As part of the Collaboration in the Field of Digital Rights in the Western Balkans  project, implemented by KotorArt and the Don Branko Sbutega Foundation, a mural dedicated to the friendship between two sister cities – Kotor and the Turkish city of Gaziantep – has been painted at the stadium of the Public Institution Njegoš Elementary School in Kotor.


The author of the mural is the prominent visual artist and architectural engineer, Andrej Josifovski, known to the public by the nickname Pianist. His art often reflects provocative social and cultural messages, and this mural is a significant contribution to this project, which explores the intersection of art, ecology, and solidarity in the digital age.

The creation of this mural marks the beginning of a series of activities planned for the upcoming period, through which we will promote the values that connect us and enhance dialogue on issues of digital rights, ecology, and art, stated the PR service. Additionally, this mural symbolizes our commitment to unity, solidarity, and the preservation of cultural memory. As part of this event, we also organized a discussion on the importance of community in preserving and nurturing solidarity, heritage, and cultural memory.


The Collaboration in the Field of Digital Rights in the Western Balkans project aims to bring together civil society organizations from the Western Balkans region to advance joint advocacy and stimulate dialogue on digital rights issues. Supported by the Open Society Foundation, this project includes advocacy for European integration, capacity building, regional research, policy and advocacy, as well as joint public activities.

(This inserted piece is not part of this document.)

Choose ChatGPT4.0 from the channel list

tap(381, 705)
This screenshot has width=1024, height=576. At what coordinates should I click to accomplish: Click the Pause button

Project partners include: the Don Branko Sbutega Foundation (Montenegro), the Institute for Communication Studies (North Macedonia), the organizations YIHR (Kosovo) and Zašto ne (Bosnia and Herzegovina), the SCiDEV Center (Albania), the SHARE Foundation (Serbia), and the Institute for Artificial Intelligence, Research and Development (Serbia).


Through this project, KotorArt explores the intersection of art and solidarity in times of ecological and natural disasters in the contemporary digital age. Two case studies, the earthquakes in Montenegro in 1979 and in Turkey and Syria in 2023, served as the basis for artistic exploration of issues of solidarity, cultural memory, the importance of ecology, sustainable development, and education in the modern digital era. The research also included consideration of the relationship between these two sister cities, Gaziantep and Kotor. This mural represents a symbol of our efforts to build stronger connections and promote the values that unite us, stated the festival's PR service.